Le statut de « volontaire », en voie de définition sur le plan juridique, soulève également des questionnement identitaire chez ceux qui à la fois vivent du travail humanitaire là bas parce qu’ils sont en rupture ici. En effet, ils sont souvent recrutés chez les bénévoles de la CRF et font même partie des bénévoles les plus anciens et les plus expérimentés aussi. Ils sont souvent entrés en humanitaire assez jeunes, vivant un temps leur démarche sur le mode de la vocation et du don de soi sans contrepartie financière tel que l’on a déjà décrit l’idéalisation du bénévolat. Mais, avec le temps cet engagement a pris le pas sur leur vie professionnelle ou personnelle qui connaissait une rupture ou une réorientation les incitant alors à s’investir dans la vie associative. Puis, progressivement, à force d’y investir, cette voie est devenue le seul investissement possible. Par exemple, parmi les trois VMI présent au stage de formation ERU, deux étaient au chômage dont un célibataire de 35 ans et l’autre en train de divorcer, le troisième n’avaient jamais eu d’autre activités que celle de VMI.

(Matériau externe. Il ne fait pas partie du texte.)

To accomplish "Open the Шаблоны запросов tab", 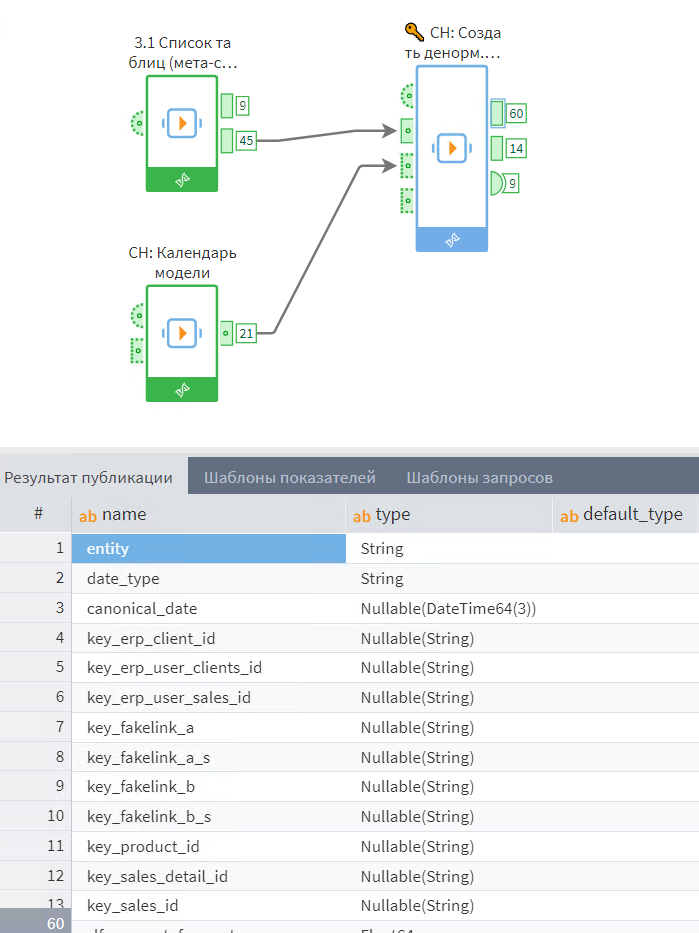I will point(479,477).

Toutefois, la rémunération à laquelle donne droit le statut de volontaire même faible leur permet de s’investir dans cette activité, et, en s’élevant avec l’ancienneté, leur permet même de s’y maintenir longtemps. Dès lors, les volontaires quittent l’univers du bénévolat puisqu’ils jouissent d’un statut juridique et donc d’un contrat de travail et vivent parfois de leurs indemnités s’élevant avec le temps au niveau d’une rémunération. Au regard de ce constat, on comprend mieux pour quelles raisons leur critique de la standardisation se cristallise sur les nouvelles recrues plutôt que sur les décideurs de cette redéfinition du travail humanitaire. Effectivement, il s’agit pour eux de conserver une activité qui représente leur

unique source de revenu alors que pour les autres il s’agit d’une activité bénévole extra-professionnelle. On peut remarquer que réprouvant apparemment une forme du mimétisme entrepreneurial, ils l’encouragent en se positionnant en concurrence avec d’autres personnels sur un marché d’une activité humanitaire rémunératrice dont on peut vivre.

On voit ici comment le passage de « vivre de » son engagement à « vivre pour » son engagement est présent chez certaine catégorie de personnels dont les « volontaires » sont un exemple flagrant. Ce passage, assez périlleux et presque inavouable dans le monde du

« désintéressement » de l’association décrit plus haut, les conduit à rejeter la standardisation des procédures en se situant du côté de l’engagement associatif et non à réclamer leur salarisation et une condition stable évitant de se situer du côté de l’employé face à son entreprise.